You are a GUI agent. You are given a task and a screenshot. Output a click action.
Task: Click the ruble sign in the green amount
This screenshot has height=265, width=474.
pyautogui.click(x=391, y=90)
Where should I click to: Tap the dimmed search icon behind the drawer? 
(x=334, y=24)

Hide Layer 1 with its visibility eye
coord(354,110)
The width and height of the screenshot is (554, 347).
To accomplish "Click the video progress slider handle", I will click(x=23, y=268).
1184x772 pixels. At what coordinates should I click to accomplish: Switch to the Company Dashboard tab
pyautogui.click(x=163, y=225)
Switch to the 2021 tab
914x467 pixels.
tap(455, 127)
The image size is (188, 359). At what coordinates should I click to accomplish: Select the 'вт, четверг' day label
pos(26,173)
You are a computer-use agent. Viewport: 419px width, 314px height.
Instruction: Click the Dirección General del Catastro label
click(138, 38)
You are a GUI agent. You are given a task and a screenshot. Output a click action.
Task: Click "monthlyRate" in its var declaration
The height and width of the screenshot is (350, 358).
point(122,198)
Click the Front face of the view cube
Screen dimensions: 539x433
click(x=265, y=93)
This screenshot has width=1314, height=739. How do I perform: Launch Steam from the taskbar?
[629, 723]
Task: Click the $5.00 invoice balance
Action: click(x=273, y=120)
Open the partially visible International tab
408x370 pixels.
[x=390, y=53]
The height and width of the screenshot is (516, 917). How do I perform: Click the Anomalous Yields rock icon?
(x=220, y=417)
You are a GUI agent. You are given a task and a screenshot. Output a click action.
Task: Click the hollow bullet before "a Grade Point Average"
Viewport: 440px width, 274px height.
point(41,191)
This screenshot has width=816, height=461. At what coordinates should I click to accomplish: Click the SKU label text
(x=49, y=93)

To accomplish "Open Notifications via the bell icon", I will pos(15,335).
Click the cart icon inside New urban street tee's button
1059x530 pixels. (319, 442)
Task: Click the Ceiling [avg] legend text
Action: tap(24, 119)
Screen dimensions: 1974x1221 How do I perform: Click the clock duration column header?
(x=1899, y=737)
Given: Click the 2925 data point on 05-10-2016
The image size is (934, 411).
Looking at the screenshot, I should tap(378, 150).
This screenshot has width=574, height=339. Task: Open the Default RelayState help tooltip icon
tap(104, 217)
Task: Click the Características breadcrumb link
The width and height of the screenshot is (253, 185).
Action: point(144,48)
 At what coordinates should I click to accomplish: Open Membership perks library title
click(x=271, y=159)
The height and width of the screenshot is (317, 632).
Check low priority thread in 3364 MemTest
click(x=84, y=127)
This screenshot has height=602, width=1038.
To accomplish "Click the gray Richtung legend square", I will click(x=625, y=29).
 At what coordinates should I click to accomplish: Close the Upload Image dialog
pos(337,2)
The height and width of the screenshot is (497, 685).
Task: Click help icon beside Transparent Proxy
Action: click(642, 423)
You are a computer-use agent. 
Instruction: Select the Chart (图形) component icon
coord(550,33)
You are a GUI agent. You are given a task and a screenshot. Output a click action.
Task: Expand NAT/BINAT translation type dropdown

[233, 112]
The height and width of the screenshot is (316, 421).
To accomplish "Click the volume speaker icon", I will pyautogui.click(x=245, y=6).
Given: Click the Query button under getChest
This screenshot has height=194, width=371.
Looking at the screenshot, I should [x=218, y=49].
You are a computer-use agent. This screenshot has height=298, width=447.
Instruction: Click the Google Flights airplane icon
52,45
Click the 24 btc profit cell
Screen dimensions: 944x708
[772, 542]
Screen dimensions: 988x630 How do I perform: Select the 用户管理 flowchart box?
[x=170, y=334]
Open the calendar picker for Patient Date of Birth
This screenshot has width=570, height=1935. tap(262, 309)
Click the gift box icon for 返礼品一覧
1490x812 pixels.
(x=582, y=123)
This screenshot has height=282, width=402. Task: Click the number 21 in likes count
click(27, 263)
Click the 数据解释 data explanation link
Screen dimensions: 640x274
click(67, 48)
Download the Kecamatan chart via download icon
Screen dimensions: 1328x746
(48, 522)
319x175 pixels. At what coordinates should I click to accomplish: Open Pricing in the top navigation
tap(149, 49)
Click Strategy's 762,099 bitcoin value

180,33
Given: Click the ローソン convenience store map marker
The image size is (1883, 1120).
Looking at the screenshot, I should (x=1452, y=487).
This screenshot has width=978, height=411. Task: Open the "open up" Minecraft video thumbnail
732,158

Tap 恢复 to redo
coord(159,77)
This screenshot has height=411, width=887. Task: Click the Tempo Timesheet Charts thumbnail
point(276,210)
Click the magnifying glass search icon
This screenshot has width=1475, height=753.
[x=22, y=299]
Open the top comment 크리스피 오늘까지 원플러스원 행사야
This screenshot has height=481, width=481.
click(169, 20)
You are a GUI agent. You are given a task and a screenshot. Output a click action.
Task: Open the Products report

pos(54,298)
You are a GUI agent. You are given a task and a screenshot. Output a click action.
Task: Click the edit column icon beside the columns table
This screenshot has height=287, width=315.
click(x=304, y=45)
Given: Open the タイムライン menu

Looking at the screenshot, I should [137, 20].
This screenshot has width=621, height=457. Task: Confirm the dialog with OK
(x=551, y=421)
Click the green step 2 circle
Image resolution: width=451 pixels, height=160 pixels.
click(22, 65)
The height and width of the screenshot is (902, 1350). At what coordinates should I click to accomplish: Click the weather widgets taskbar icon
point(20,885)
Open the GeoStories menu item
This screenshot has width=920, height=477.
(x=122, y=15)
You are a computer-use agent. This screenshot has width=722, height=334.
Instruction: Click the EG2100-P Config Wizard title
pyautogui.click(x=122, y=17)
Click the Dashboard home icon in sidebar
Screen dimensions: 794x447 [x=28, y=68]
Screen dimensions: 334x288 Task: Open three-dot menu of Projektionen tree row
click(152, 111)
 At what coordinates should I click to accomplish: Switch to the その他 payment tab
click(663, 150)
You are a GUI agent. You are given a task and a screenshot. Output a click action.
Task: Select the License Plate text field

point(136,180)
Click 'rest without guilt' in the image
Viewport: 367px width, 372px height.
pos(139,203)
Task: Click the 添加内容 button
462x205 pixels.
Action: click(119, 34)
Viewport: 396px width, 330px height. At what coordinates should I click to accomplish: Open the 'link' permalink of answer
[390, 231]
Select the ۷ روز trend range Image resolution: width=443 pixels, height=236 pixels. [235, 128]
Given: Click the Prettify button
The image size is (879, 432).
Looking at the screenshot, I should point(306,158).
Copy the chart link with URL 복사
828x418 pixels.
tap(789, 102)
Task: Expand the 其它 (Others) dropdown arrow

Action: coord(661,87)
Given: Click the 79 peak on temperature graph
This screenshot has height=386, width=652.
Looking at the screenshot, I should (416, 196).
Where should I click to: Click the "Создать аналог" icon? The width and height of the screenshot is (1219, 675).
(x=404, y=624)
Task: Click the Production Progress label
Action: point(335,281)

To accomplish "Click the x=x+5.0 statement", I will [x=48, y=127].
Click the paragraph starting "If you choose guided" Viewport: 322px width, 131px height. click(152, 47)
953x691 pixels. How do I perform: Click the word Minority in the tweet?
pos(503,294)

• [What you are asked to do]
Copy all of the lines above exactly as they appear.

• [Answer]
You are a GUI agent. You are given a task and a screenshot. Output a click action.
Task: Click the ruble sign in the green amount
This screenshot has height=265, width=474.
pyautogui.click(x=391, y=90)
Where should I click to: Tap the dimmed search icon behind the drawer? 
(x=334, y=24)

Hide Layer 1 with its visibility eye
coord(354,110)
The width and height of the screenshot is (554, 347).
To accomplish "Click the video progress slider handle", I will click(x=23, y=268).
1184x772 pixels. At what coordinates should I click to accomplish: Switch to the Company Dashboard tab
pyautogui.click(x=163, y=225)
Switch to the 2021 tab
914x467 pixels.
tap(455, 127)
The image size is (188, 359). At what coordinates should I click to accomplish: Select the 'вт, четверг' day label
pos(26,173)
You are a computer-use agent. Viewport: 419px width, 314px height.
Instruction: Click the Dirección General del Catastro label
click(138, 38)
You are a GUI agent. You are given a task and a screenshot. Output a click action.
Task: Click "monthlyRate" in its var declaration
The height and width of the screenshot is (350, 358).
point(122,198)
Click the Front face of the view cube
Screen dimensions: 539x433
click(x=265, y=93)
This screenshot has width=1314, height=739. How do I perform: Launch Steam from the taskbar?
[629, 723]
Task: Click the $5.00 invoice balance
Action: click(x=273, y=120)
Open the partially visible International tab
408x370 pixels.
[x=390, y=53]
The height and width of the screenshot is (516, 917). How do I perform: Click the Anomalous Yields rock icon?
(x=220, y=417)
You are a GUI agent. You are given a task and a screenshot. Output a click action.
Task: Click the hollow bullet before "a Grade Point Average"
Viewport: 440px width, 274px height.
point(41,191)
This screenshot has width=816, height=461. At what coordinates should I click to accomplish: Click the SKU label text
(x=49, y=93)

To accomplish "Open Notifications via the bell icon", I will pos(15,335).
Click the cart icon inside New urban street tee's button
1059x530 pixels. (319, 442)
Task: Click the Ceiling [avg] legend text
Action: tap(24, 119)
Screen dimensions: 1974x1221 How do I perform: Click the clock duration column header?
(x=1899, y=737)
Given: Click the 2925 data point on 05-10-2016
The image size is (934, 411).
Looking at the screenshot, I should tap(378, 150).
This screenshot has width=574, height=339. Task: Open the Default RelayState help tooltip icon
tap(104, 217)
Task: Click the Características breadcrumb link
The width and height of the screenshot is (253, 185).
Action: point(144,48)
 At what coordinates should I click to accomplish: Open Membership perks library title
click(x=271, y=159)
The height and width of the screenshot is (317, 632).
Check low priority thread in 3364 MemTest
click(x=84, y=127)
This screenshot has height=602, width=1038.
To accomplish "Click the gray Richtung legend square", I will click(x=625, y=29).
 At what coordinates should I click to accomplish: Close the Upload Image dialog
pos(337,2)
The height and width of the screenshot is (497, 685).
Task: Click help icon beside Transparent Proxy
Action: click(642, 423)
You are a computer-use agent. 
Instruction: Select the Chart (图形) component icon
coord(550,33)
You are a GUI agent. You are given a task and a screenshot. Output a click action.
Task: Expand NAT/BINAT translation type dropdown

[233, 112]
The height and width of the screenshot is (316, 421).
To accomplish "Click the volume speaker icon", I will pyautogui.click(x=245, y=6).
Given: Click the Query button under getChest
This screenshot has height=194, width=371.
Looking at the screenshot, I should [x=218, y=49].
You are a computer-use agent. This screenshot has height=298, width=447.
Instruction: Click the Google Flights airplane icon
52,45
Click the 24 btc profit cell
Screen dimensions: 944x708
[772, 542]
Screen dimensions: 988x630 How do I perform: Select the 用户管理 flowchart box?
[x=170, y=334]
Open the calendar picker for Patient Date of Birth
This screenshot has width=570, height=1935. tap(262, 309)
Click the gift box icon for 返礼品一覧
1490x812 pixels.
(x=582, y=123)
This screenshot has height=282, width=402. Task: Click the number 21 in likes count
click(27, 263)
Click the 数据解释 data explanation link
Screen dimensions: 640x274
click(67, 48)
Download the Kecamatan chart via download icon
Screen dimensions: 1328x746
(48, 522)
319x175 pixels. At what coordinates should I click to accomplish: Open Pricing in the top navigation
tap(149, 49)
Click Strategy's 762,099 bitcoin value

180,33
Given: Click the ローソン convenience store map marker
The image size is (1883, 1120).
Looking at the screenshot, I should (x=1452, y=487).
This screenshot has width=978, height=411. Task: Open the "open up" Minecraft video thumbnail
732,158

Tap 恢复 to redo
coord(159,77)
This screenshot has height=411, width=887. Task: Click the Tempo Timesheet Charts thumbnail
point(276,210)
Click the magnifying glass search icon
This screenshot has width=1475, height=753.
[x=22, y=299]
Open the top comment 크리스피 오늘까지 원플러스원 행사야
This screenshot has height=481, width=481.
click(169, 20)
You are a GUI agent. You are given a task and a screenshot. Output a click action.
Task: Open the Products report

pos(54,298)
You are a GUI agent. You are given a task and a screenshot. Output a click action.
Task: Click the edit column icon beside the columns table
This screenshot has height=287, width=315.
click(x=304, y=45)
Given: Open the タイムライン menu

Looking at the screenshot, I should [137, 20].
This screenshot has width=621, height=457. Task: Confirm the dialog with OK
(x=551, y=421)
Click the green step 2 circle
Image resolution: width=451 pixels, height=160 pixels.
click(22, 65)
The height and width of the screenshot is (902, 1350). At what coordinates should I click to accomplish: Click the weather widgets taskbar icon
point(20,885)
Open the GeoStories menu item
This screenshot has width=920, height=477.
(x=122, y=15)
You are a computer-use agent. This screenshot has width=722, height=334.
Instruction: Click the EG2100-P Config Wizard title
pyautogui.click(x=122, y=17)
Click the Dashboard home icon in sidebar
Screen dimensions: 794x447 [x=28, y=68]
Screen dimensions: 334x288 Task: Open three-dot menu of Projektionen tree row
click(152, 111)
 At what coordinates should I click to accomplish: Switch to the その他 payment tab
click(663, 150)
You are a GUI agent. You are given a task and a screenshot. Output a click action.
Task: Select the License Plate text field

point(136,180)
Click 'rest without guilt' in the image
Viewport: 367px width, 372px height.
pos(139,203)
Task: Click the 添加内容 button
462x205 pixels.
Action: click(119, 34)
Viewport: 396px width, 330px height. At what coordinates should I click to accomplish: Open the 'link' permalink of answer
[390, 231]
Select the ۷ روز trend range Image resolution: width=443 pixels, height=236 pixels. [235, 128]
Given: Click the Prettify button
The image size is (879, 432).
Looking at the screenshot, I should point(306,158).
Copy the chart link with URL 복사
828x418 pixels.
tap(789, 102)
Task: Expand the 其它 (Others) dropdown arrow

Action: coord(661,87)
Given: Click the 79 peak on temperature graph
This screenshot has height=386, width=652.
Looking at the screenshot, I should (416, 196).
Where should I click to: Click the "Создать аналог" icon? The width and height of the screenshot is (1219, 675).
(x=404, y=624)
Task: Click the Production Progress label
Action: point(335,281)

To accomplish "Click the x=x+5.0 statement", I will [x=48, y=127].
Click the paragraph starting "If you choose guided" Viewport: 322px width, 131px height. click(152, 47)
953x691 pixels. How do I perform: Click the word Minority in the tweet?
pos(503,294)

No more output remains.